== Stored records ==

******

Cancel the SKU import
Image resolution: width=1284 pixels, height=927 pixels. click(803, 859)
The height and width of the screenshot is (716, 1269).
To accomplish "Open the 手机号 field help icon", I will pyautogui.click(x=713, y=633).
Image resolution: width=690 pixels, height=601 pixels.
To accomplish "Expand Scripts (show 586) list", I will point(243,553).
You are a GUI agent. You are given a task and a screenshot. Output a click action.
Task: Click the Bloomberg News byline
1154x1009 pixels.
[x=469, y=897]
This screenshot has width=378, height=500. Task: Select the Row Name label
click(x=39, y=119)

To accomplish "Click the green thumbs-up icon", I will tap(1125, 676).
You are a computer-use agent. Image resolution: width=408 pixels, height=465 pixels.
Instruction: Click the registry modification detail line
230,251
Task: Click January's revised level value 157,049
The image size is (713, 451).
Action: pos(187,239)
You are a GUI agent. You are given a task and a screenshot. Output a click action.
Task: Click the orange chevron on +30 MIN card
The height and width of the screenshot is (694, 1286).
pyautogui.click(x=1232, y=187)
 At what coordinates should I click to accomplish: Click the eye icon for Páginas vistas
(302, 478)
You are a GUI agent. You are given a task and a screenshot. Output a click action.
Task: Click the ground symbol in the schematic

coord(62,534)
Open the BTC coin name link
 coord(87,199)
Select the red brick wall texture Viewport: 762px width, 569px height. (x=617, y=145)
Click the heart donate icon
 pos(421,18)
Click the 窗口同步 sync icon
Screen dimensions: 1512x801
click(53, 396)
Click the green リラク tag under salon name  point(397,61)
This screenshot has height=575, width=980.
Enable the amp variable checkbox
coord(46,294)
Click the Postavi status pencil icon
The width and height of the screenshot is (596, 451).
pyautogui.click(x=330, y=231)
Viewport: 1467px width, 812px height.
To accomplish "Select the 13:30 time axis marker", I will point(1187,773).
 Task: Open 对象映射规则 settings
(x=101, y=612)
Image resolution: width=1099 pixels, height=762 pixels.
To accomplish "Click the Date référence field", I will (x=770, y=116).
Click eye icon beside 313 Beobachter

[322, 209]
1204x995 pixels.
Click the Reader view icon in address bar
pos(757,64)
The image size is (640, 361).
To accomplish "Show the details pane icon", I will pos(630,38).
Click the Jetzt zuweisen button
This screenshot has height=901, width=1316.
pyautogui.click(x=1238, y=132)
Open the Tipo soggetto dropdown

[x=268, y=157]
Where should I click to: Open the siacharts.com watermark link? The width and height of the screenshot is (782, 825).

******

== Goal of the exercise ==
Where does the string "point" appear in the records above? Show every line that holds it.

== Written solution ==
To accomplish "Expand Scripts (show 586) list", I will point(243,553).
Click the green リラク tag under salon name  point(397,61)
To accomplish "Select the 13:30 time axis marker", I will point(1187,773).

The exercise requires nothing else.